"Es herrscht ein Bürgerkrieg der Worte"
Heinrich Bedford-Strohm hat Familie und Freunde in den USA und sorgt sich sehr, dass nach der Wahl verbale Attacken noch häufiger in physische Gewalt münden könnten.
Tim Wegner
26.10.2020

Sie haben Familie und Freunde in den USA. Wie nehmen Sie die Stimmung dort wahr eine Woche vor der Wahl?

Heinrich Bedford-Strohm: Die Stimmung ist extrem angespannt, das Land tief gespalten, bis in die Familien hinein. Politik ist ein Thema geworden, über das man sich nicht mehr zu reden traut, weil es so emotional besetzt ist. Ehepartner, die anders denken, klammern das Thema aus, um die Beziehung nicht zu vergiften. Die einen sind verzweifelt über Trump und würden in eine tiefe Depression rutschen, wenn er wiedergewählt würde. Die anderen jubeln. Das ist auch für mich, der ich dieses Land liebe, sehr traurig. 

Thomas Meyer/Ostkreuz

Heinrich Bedford-Strohm

Prof. Dr. Heinrich Bedford-Strohm, Jahrgang 1960, ist seit 2011 Landes­bischof der Evangelisch-Lutherischen ­Kirche in Bayern. Bis November 2021 war er Ratsvorsitzender der Evangelischen Kirche in Deutschland (EKD) und Herausgeber des Magazins chrismon. Bevor er Bischof wurde, war er an der Universität Bamberg Professor für Systematische Theologie und theologische Gegenwartsfragen.
Tim Wegner

Claudia Keller

Claudia Keller ist Chefredakteurin von chrismon. Davor war sie viele Jahre Redakteurin beim "Tagesspiegel" in Berlin.

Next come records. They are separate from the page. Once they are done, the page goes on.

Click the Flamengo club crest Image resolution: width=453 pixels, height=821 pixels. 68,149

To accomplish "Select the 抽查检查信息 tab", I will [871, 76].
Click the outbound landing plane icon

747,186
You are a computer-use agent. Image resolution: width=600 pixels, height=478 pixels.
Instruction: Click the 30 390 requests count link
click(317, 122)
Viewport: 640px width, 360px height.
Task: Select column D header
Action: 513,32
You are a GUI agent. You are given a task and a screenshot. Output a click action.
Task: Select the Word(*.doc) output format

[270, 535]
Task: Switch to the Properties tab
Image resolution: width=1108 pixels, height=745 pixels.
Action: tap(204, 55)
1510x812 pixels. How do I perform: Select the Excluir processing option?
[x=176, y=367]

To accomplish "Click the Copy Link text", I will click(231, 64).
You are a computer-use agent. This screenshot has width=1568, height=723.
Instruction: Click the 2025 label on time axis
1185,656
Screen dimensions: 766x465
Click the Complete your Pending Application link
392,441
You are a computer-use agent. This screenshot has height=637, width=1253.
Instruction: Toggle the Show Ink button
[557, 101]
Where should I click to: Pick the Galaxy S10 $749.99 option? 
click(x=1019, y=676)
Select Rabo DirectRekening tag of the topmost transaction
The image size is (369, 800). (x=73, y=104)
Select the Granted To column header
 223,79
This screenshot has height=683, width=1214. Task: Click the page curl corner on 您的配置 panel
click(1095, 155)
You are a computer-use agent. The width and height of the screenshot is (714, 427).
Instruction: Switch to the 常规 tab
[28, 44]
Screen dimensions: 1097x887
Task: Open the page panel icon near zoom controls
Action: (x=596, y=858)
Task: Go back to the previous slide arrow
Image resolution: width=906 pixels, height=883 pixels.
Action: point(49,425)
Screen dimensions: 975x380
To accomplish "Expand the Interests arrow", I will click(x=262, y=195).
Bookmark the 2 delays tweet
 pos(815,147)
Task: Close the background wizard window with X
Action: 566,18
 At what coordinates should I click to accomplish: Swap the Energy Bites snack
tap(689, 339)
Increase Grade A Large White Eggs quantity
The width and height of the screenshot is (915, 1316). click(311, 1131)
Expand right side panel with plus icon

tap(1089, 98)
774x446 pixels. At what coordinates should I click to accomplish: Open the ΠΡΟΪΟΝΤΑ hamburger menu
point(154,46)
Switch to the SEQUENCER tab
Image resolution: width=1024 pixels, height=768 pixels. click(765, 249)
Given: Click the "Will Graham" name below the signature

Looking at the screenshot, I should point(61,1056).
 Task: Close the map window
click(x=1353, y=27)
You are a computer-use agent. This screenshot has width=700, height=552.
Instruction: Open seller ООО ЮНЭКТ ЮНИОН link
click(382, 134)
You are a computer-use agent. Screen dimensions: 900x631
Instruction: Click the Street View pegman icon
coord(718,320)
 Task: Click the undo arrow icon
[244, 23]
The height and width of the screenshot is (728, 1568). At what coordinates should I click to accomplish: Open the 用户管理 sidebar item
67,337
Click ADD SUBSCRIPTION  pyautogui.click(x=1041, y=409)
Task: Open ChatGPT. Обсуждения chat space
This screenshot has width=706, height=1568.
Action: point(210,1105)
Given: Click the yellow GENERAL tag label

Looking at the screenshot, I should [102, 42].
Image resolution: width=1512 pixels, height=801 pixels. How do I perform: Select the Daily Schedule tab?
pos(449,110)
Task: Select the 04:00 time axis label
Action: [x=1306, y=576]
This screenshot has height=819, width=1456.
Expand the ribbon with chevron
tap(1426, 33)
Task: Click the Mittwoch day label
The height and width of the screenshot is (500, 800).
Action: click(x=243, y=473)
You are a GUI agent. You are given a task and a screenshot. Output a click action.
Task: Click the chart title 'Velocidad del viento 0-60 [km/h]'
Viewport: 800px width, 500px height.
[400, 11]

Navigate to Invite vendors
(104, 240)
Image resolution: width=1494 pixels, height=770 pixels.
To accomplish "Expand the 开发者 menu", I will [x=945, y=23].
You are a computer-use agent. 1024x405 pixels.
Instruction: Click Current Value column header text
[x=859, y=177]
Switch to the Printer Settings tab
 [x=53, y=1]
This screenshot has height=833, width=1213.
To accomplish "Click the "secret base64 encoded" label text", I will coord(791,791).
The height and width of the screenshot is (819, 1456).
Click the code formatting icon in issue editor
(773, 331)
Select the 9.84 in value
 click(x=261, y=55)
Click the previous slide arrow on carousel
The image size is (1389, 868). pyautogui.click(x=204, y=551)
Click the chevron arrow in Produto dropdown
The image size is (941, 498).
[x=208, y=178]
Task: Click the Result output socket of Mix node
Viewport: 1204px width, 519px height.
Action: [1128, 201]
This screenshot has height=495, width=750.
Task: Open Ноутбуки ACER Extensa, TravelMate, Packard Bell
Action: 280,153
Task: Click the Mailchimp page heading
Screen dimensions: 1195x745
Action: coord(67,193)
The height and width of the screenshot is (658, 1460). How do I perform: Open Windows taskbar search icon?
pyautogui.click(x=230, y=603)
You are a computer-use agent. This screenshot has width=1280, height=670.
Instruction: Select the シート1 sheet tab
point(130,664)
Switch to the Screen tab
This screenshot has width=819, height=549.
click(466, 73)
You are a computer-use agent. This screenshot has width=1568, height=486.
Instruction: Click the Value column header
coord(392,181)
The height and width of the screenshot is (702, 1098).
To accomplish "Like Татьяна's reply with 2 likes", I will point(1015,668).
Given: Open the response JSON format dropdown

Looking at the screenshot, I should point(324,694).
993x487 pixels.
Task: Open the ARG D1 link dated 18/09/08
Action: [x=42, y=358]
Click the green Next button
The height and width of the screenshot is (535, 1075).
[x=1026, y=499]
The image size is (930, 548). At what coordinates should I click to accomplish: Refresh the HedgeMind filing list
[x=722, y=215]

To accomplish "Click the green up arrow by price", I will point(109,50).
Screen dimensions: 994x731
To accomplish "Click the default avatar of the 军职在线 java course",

Ist die Demokratie beschädigt?

Grundlegende Regeln des demokratischen Diskurses gelten nicht mehr. Fake News ist ein geflügeltes Wort geworden, viele unterscheiden nicht mehr zwischen Wahrheit und Lüge und glauben nur das, was in ihrer eigenen Blase kommuniziert wird. Das Weltbild von Trump-Anhängern ist durch nichts zu verunsichern, egal, was der Präsident tut. Argumente zählen nicht mehr, sondern hoch geputschte Gefühle, die zum Teil nichts mehr mit der Realität zu tun haben. Wie kann man dem demokratischen Diskurs, dem Austausch von Argumenten, was ja die Grundlage der Demokratie ist, wieder zur Geltung verhelfen? Viele sind ratlos.

In den USA spielt die Religion für die Politik eine zentrale Rolle. Wie wirkt sich das aus?

Man muss leider sagen, dass Religion auch zur Legitimierung für politische Handlungen benutzt wurde, die in tiefem Widerspruch zum Christentum stehen. Wenn man die Grundhaltung Jesu ernst nimmt, seine radikale Liebe, muss man klar widersprechen, wenn Religion missbraucht wird für menschenfeindliche Haltungen. Auch wenn das zu harten Auseinandersetzungen führt. 

Wie positionieren sich die großen Kirchen im Wahlkampf?

Es gibt große Unterschiede. Die Mainline Churches, die den großen etablierten Kirchen in Deutschland ähneln, haben sich eher gegen Trump positioniert. Dazu gehören die United Church of Christ und die Evangelical Lutheran Church. Die United Church of Christ zum Beispiel, die zu unseren Partnerkirchen zählt, hat Trump immer wieder klar widersprochen. Aber das ist eben nur eine Kirche im großen Spektrum der Kirchen in den USA.  

Die Mehrheit der Evangelikalen hält fest zu Trump. Wie erklären Sie sich das?

Auch da gibt es durchaus Unterschiede. Zunächst mal sind viele schwarze Christen auch Evangelikale, und die wählen mehrheitlich nicht Trump. Auch viele weiße Evangelikale sagen, wer fromm ist, kann sich nicht so äußern, wie es Trump tut. Aber eine Mehrheit steht hinter Trump, weil er sich gegen Abtreibung positioniert. Ich kenne sehr liebenswerte, sympathische Evangelikale, von denen man sich nicht vorstellen kann, dass sie Trump wählen, einen Mann, der alles an Umgangsformen vermissen lässt und alles konterkariert, was mit Liebe zu tun hat. Aber sie tun es doch. 

"Viele fragen ihre Eltern: Ihr habt mich christlich erzogen, wie könnt ihr immer noch jemanden wie Trump wählen?"

Woher kommt die Fixierung auf die Abtreibung?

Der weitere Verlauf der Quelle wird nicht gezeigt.